Monday, July 19, 2010

And How Resilient Is YOUR Skull?



Everyone I know who is not from here mention wanting to "take a break from chaos" when they go on vacation. And usually when they are saying, they're at the break point, reeling from the latest power outage or police scandal.

Just this month, my friend got pushed through a glass window, I got into a laughable fender bender where the woman is trying to squeeze me with an injury claim, and it took me a week to retrieve my parcel of pasta and Wheatables from the post office.

Add that to what I've soaked up since my last trip to NY six months ago, and I can feel the chaos clamping down: I assume the owner of the bar I'm sitting in is laundering money, someone's body was just peeled from the street I'm driving on, and the fat man in the suit who just passed me is working for BP and about to go back to his hotel room to have a prostitute delivered from Bourbon, drink himself stupid, or kill his wife.

Then my girlfriend and I take a morning stroll to the neighborhood bakery, where they're playing Dylan as two stylish gay boys flirt and some well-groomed lesbians pick up their scones.

We felt hot and left with our coffees in plastic cups.

Thursday, May 20, 2010

Mamas Don't Let Your Daughters Grow Up to Be ...

I came out to my mom.

Coming out to me means that I met somebody who I wanted to date and they happened to be a woman.

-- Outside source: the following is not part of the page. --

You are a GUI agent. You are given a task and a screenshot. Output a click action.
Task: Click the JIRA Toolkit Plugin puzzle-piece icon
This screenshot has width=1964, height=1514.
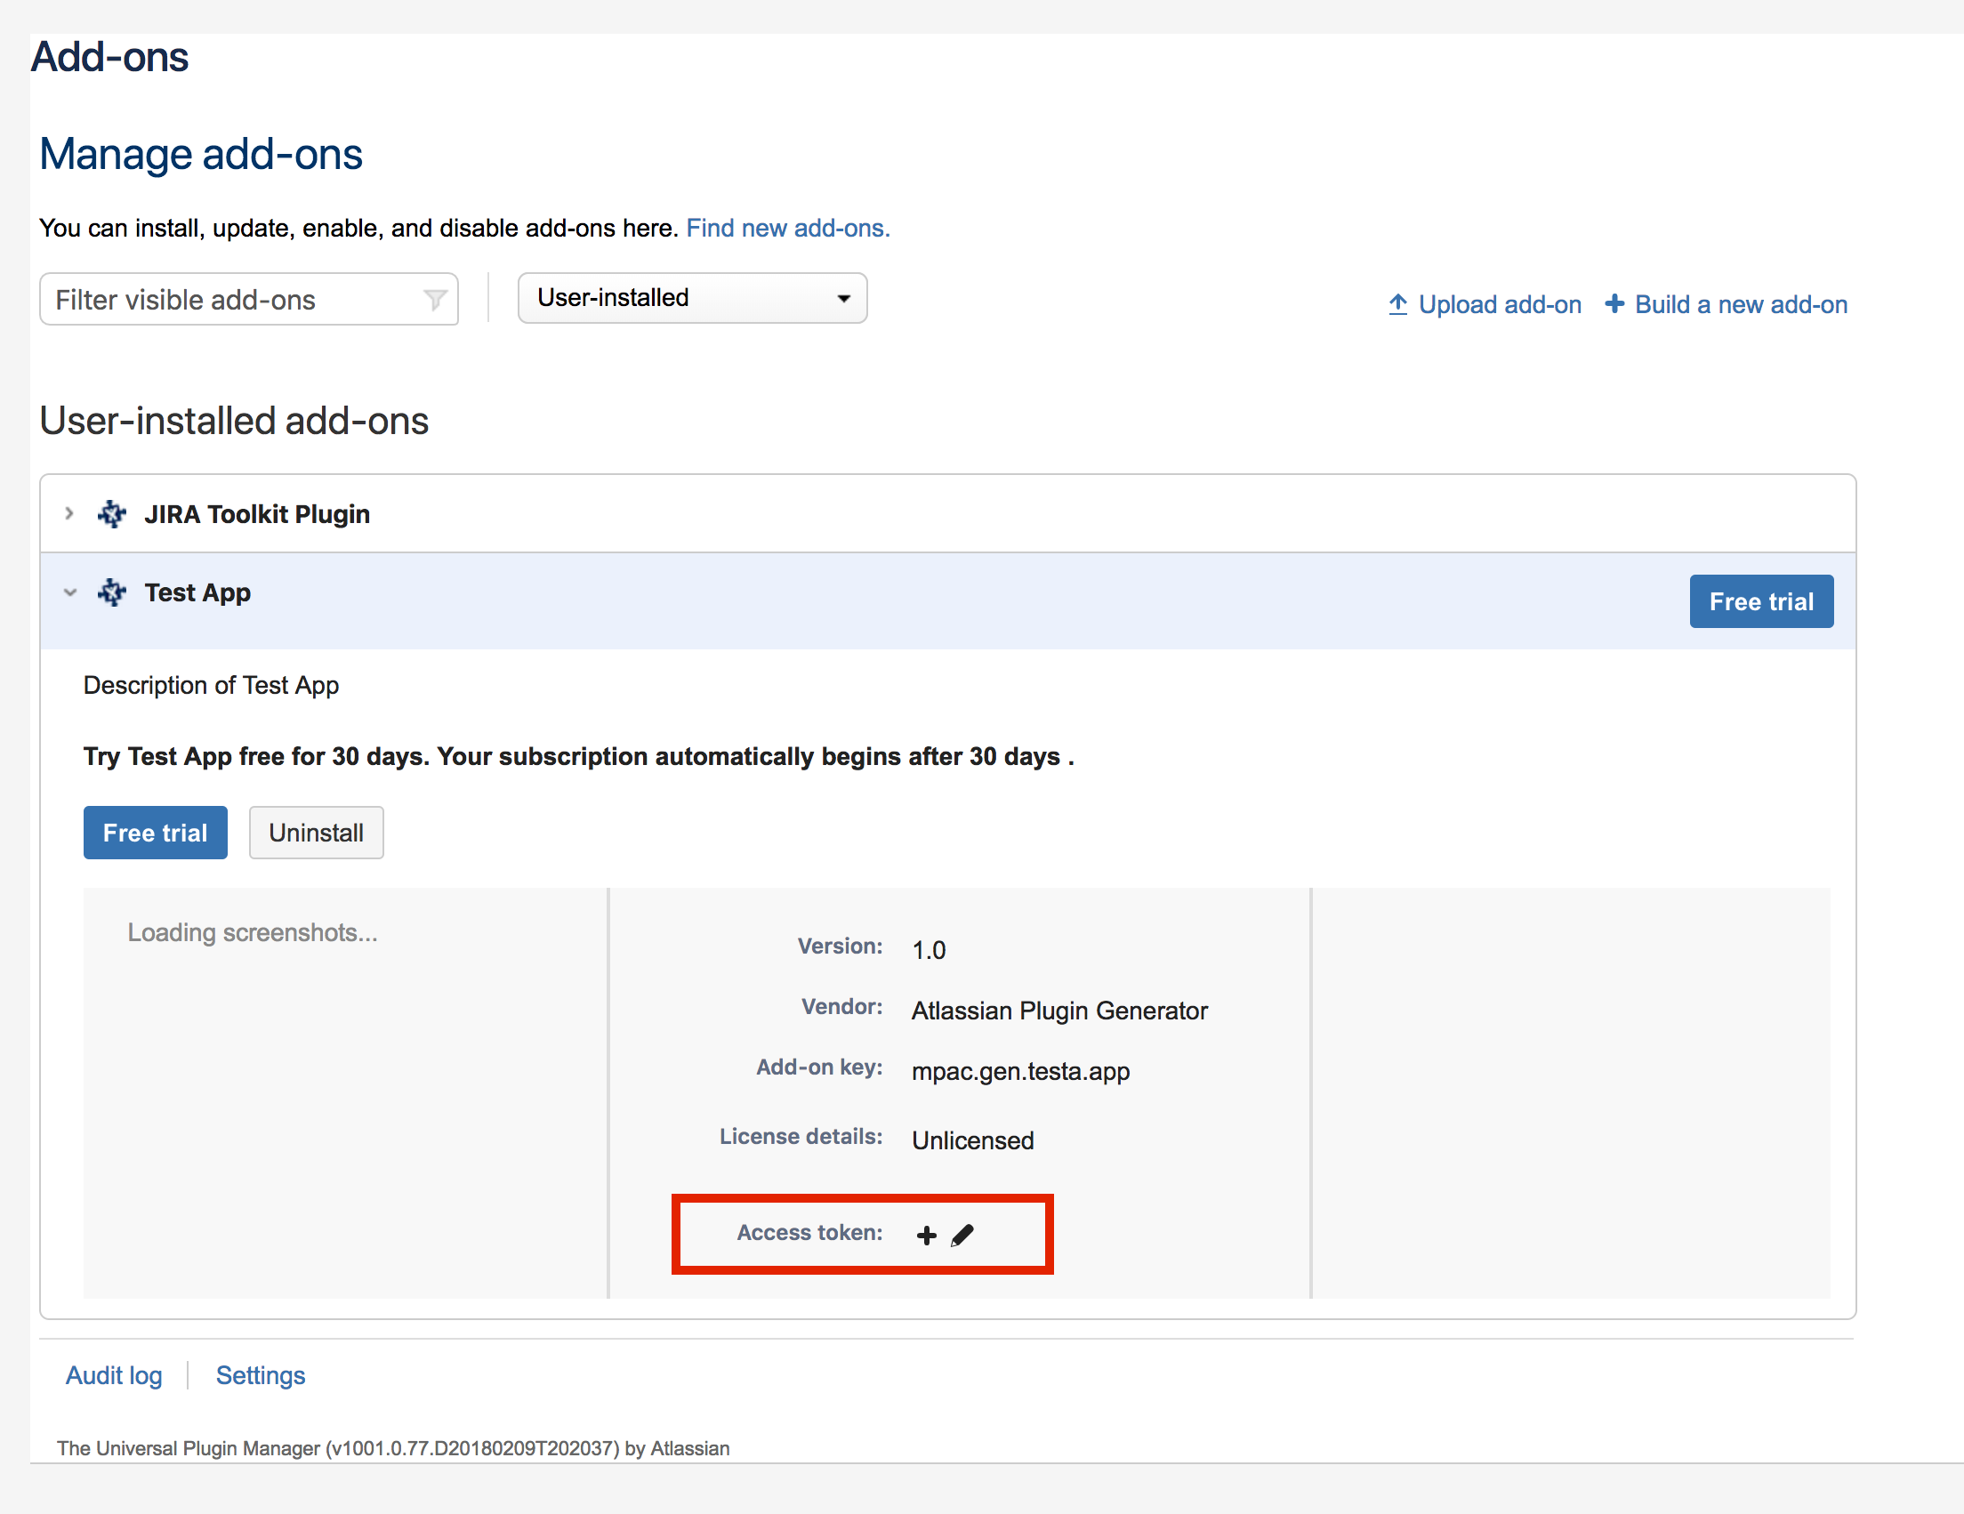click(x=112, y=513)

It means that I tried explaining to her that this fact does not matter to me and it shouldn't to her either.

Her reaction didn't go as hoped.

I see many similarities in my mother's reaction with my girlfriend's mother's reaction. Funny how they can be so textbook.

"But you're not meant for this lifestyle."

"Life isn't about what makes you happy."

"It's not natural."


Also makes you wonder whether this is really their heartfelt reaction or whether they're reacting to how they've been programmed by society, religion, or whatever to react.

The smoke is clearing and I still see my mother, I still see she loves my woman-dating ass, and i still know she loves to argue with me on "lifestyle choices." And I still love to argue with her. At least there's love.

I'm sure she didn't intend this, but in a way it's making me more of a fighter. Thanks mom.

Thursday, April 29, 2010

But She's Got Heart

In the Tyson movie I just watched, all sorts of values were carouseled around. Bravery, heart, endurance, honesty, being true to yourself, faith, etc, etc.

Makes my head spin. So which of these should one go for? What if your religion excludes some. What if you can't fit em all into your psyche? What if you don't have even one?


What if you only think you do? Should you care? And why?

Thoughts?

Saturday, April 24, 2010

The Power Of Attorney


This gin and water isn't doing it for me taste-wise. Hopefully it will sleep-wise.

Summary judgment, gross negligence... I like that: gross negligence. Sounds like something you'd throw around in divorce papers to make them sound tragic, or the result of wearing the same pair of socks too many times.

Law school: so far it means red beans and rice too many times a week, some confidence with just a touch more self-doubt, strange and suppressed people, and stress-induced acne.

But for some reason I'm still snuggling up to Torts. And also, there's so much more out there.

Friday, April 16, 2010

Five of Em

I heard gunshots just now outside my apartment for the first time since moving to New Orleans. About 5 of them, very staccato, slow and evenly spaced.

I thought at first that they were fireworks or something, but the abrupt silence of the chatter coming from upstairs was a signal - yeah, that was a gun.

I reacted less than I thought I would. Lay in bed for a moment with my copy of the Economist, sort of peeved at first that it interrupted my reading of a story on the Vatican covering up alter-boy rape.

Then I hypothesized that getting away from the window with the light shining through it could mean my life, so I leisurely got out of bed and stood in the frame of my doorway -- the place they tell you is strongest during earthquakes.

Should I turn my light off? Oh no, that would make me look suspicious to an outside predator piece in hand. Better to pretend I never heard anything.

So, well, I'm back in bed again in front of that same lit window just 15 minutes later thinking about what that shooter must be thinking and ... I have no idea. Probably, hopefully, not concerned with my lit window.

I hear the elephant above me stirring and stomping around... A sign that he's not to concerned about lit windows either. But I'm not sure about whose stirrings to believe.